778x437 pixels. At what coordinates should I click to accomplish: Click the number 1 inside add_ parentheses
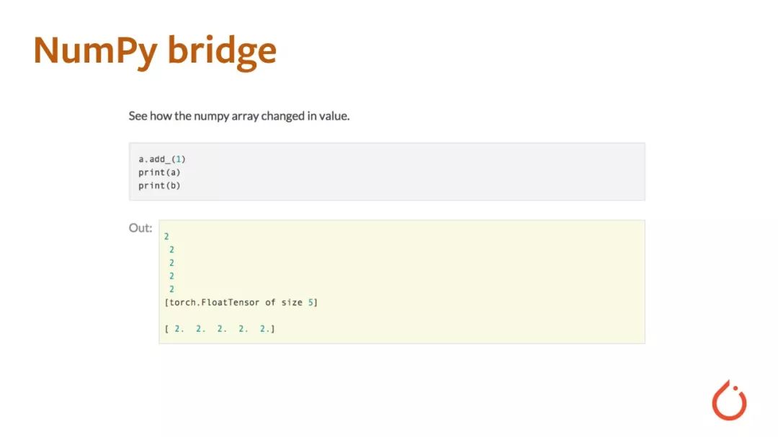[x=178, y=159]
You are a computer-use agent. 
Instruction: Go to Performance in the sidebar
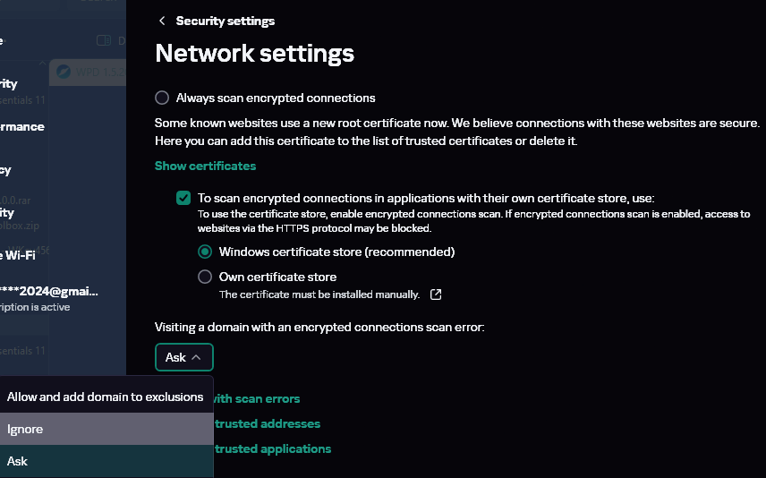[22, 126]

● WORK TASK
From the material above, copy everything exactly but the pictures.

● EXERCISE RESPONSE
778x437 pixels. At what coordinates should I click to accomplish: Click the number 1 inside add_ parentheses
[x=178, y=159]
You are a computer-use agent. 
Instruction: Go to Performance in the sidebar
[22, 126]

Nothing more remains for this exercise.